Payment and Insurance

Renovi Medicine is in-network with most private PPO plans, with the exception of Blue Cross Covered California plans.  We are not contracted with HMO/IPA plans.  Please contact your insurance provider prior to your appointment to confirm our network status.  

A large percentage of health practitioners who offer integrative holistic servicies do not take private insurance.   They provide service on a cash basis in order to properly devote resources and time to their patients.    We have worked with a number of these colleagues, and understand fully their decision to prioritize a practice model different from ours.  Currently, reputable holistic practitioners (physician staffed)  charge anywhere from $170 to $360 for office consultation, and a range of $250 to $400 for initial assessment (first office visit).

The insurance companies use statistics and utilization numbers to determine suitable reimbursement to your doctors' offices, hospitals, imaging centers, and lab facilities.  It is harder to quantify the value of holistic medicine care and assign the resources accordingly.  That's why most private insurance companies often do not factor in the longer time requirement associated with holistic medicine services.  They reimburse medical offices based on shorter office visits that are the norm of medical practice today.   Also, most insurance companies consider integrative medicine consult as "excluded" service, because most MD /DO practitioners are not trained in the field.

Renovi Medicine works with your PPO insurance.  We began with a vision to take care of our patients and their families, and bring about improvement in their health status that is sustainable.  Our leaders believe there are powerful tools that can provide additional insight to fixing health problems.   Not just that, we also want to practice "medicine" in a way that is truly accessible to working families, and not just limit our service to exclusive few.    So far, several thousand patients have benefited from our decision to practice "integrative" medicine this way.   They understand the extra work our physician and staff have to do, and how a practice like ours only gets compensated by insurance reimbursements at the same level as other primary care offices.


Using your private insurance

Our office is contracted with major PPO insurance plans.  That means we are bound by our agreement with them, just as you are contracted as a member with your health insurance companies.   As a courtesy, we will bill your primary and secondary insurance for you.  Providing current insurance information is the responsibility of the patient.  Please be prepared to provide your insurance card at all visits. After we file the claim with the insurance companies, they respond with Explanation Of Benefits statements that outlines how much the insurance pays, and how much we are required to collect from patients (co-pay, deductible, co-insurance etc).

For new patients, we collect insurance information before your first office visit with the doctor, and check for eligibility and benefits.   If there is any discrepancy, we will let you know.  We do that ahead of time so that there are no surprises to you and to the office when you arrive.

Once you are a regular patient, please let the office staff know whenever you update your insurance so that we maintain the most current profile for you.

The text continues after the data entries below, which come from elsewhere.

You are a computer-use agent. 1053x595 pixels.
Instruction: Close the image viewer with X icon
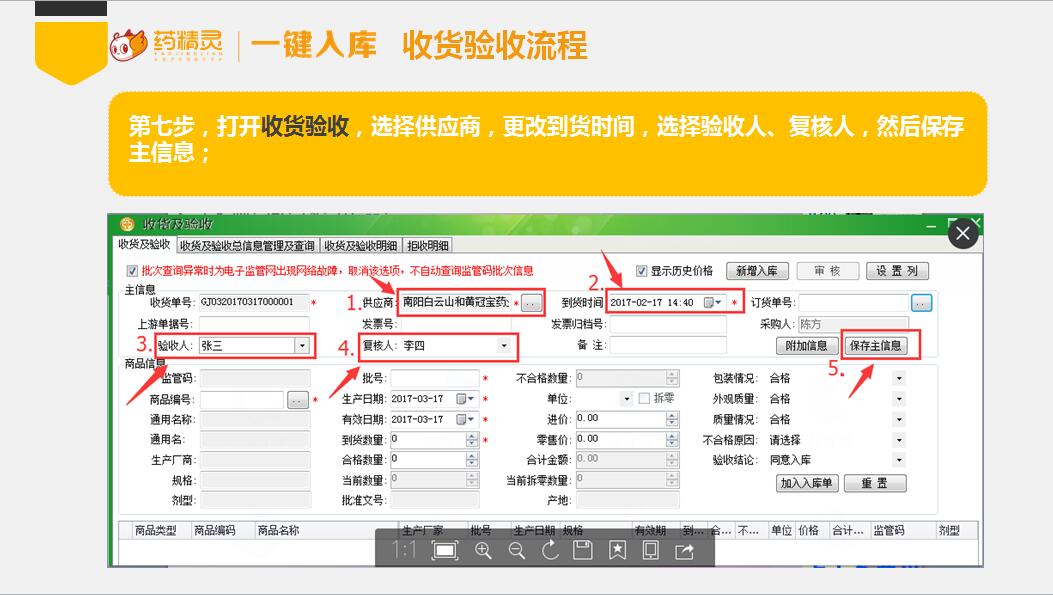(x=962, y=234)
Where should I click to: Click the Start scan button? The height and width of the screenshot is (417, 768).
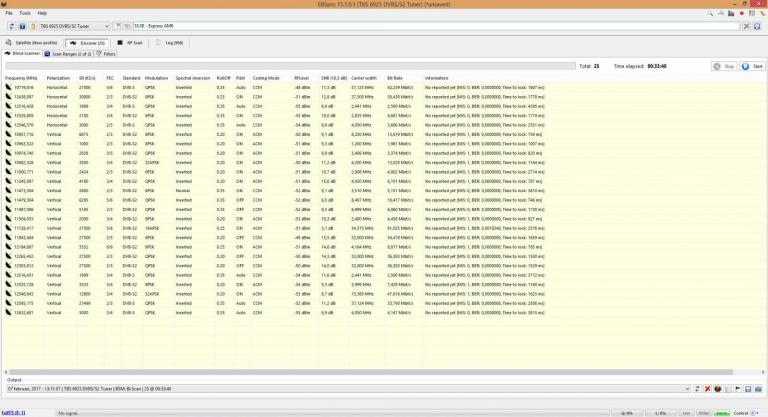pyautogui.click(x=750, y=66)
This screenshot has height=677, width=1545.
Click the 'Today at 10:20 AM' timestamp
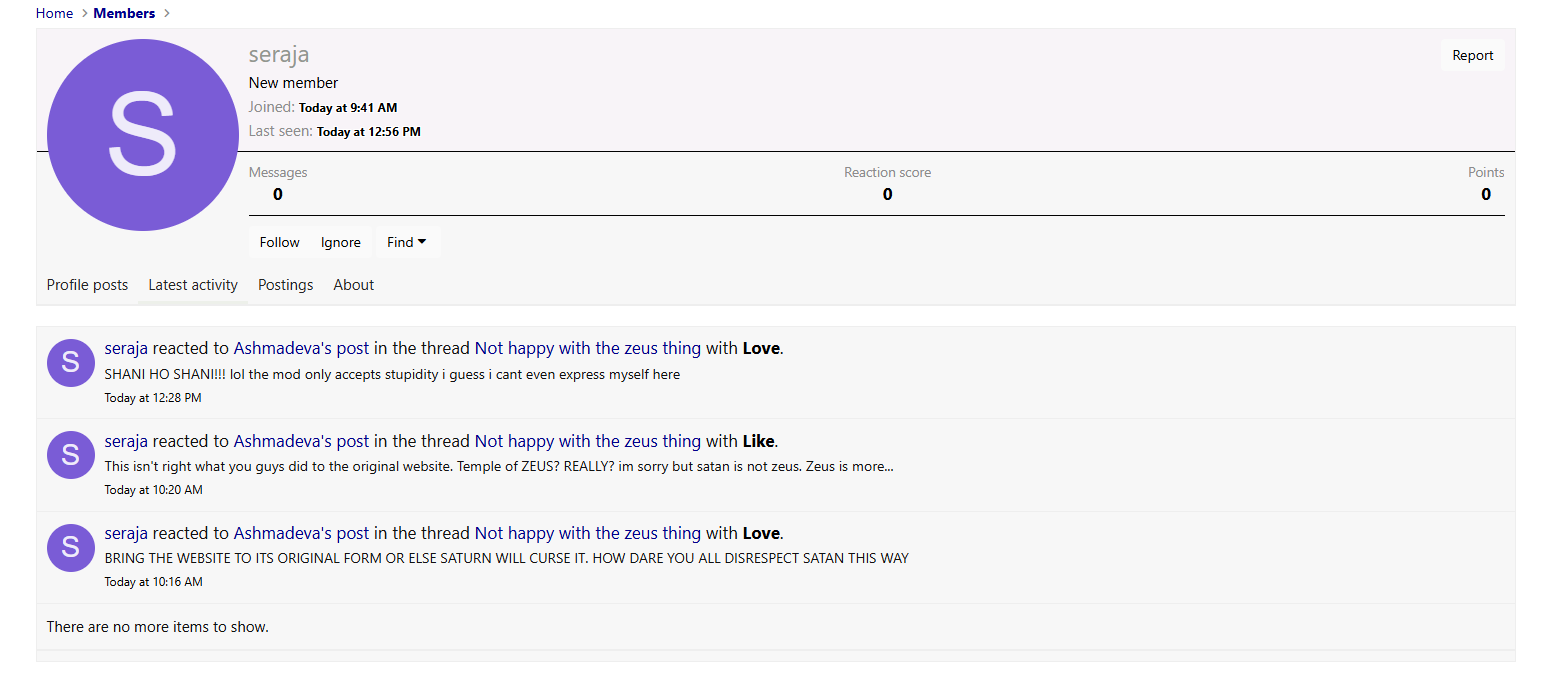tap(153, 490)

Please note:  With the advent of Affordable Care Act (Obamacare), some insurance companies have Tier 2 and Tier 3 insurance packages that they offer to their members as "PPO" insurance, but various medical offices are not contracted with.  These tend to be newer insurance packages that require separate modified agreements between insurance and doctors' offices.   Several of our patients have told us that insurance company websites do not distinguish between the "original" PPO insurance plans and these newer, modified PPO insurance plans.   Thus, they might list our physician as accepting these modified PPO plans even though we are not contracted.  So, please check your insurance in determining whether this medical office accepts your type of PPO insurance.


What if you do not use PPO insurance

For patients who do not have private PPO insurances, we offer discount cash rate.  This is applicable to cash patients, HMO, or Kaiser members.   Our staff works diligently to verify your policy coverage and basic benefit details ahead of time.  Due to the wide variety of plans offered by companies, it is not possible for us to know all the specific details of your policy.  We encourage all patients to know their network, plan benefits, and restrictions.  

If at the start of your appointment, we are not able to confirm your eligibility status, and you believe you have a valid insurance coverage for our office, we would ask for you to pay the applicable discounted cash rate as we wait for the billing process.   We will make adjustments and refund any necessary amount later, based on your insurance EOB.


What about Medicare

Our office is not set up to bill Medicare.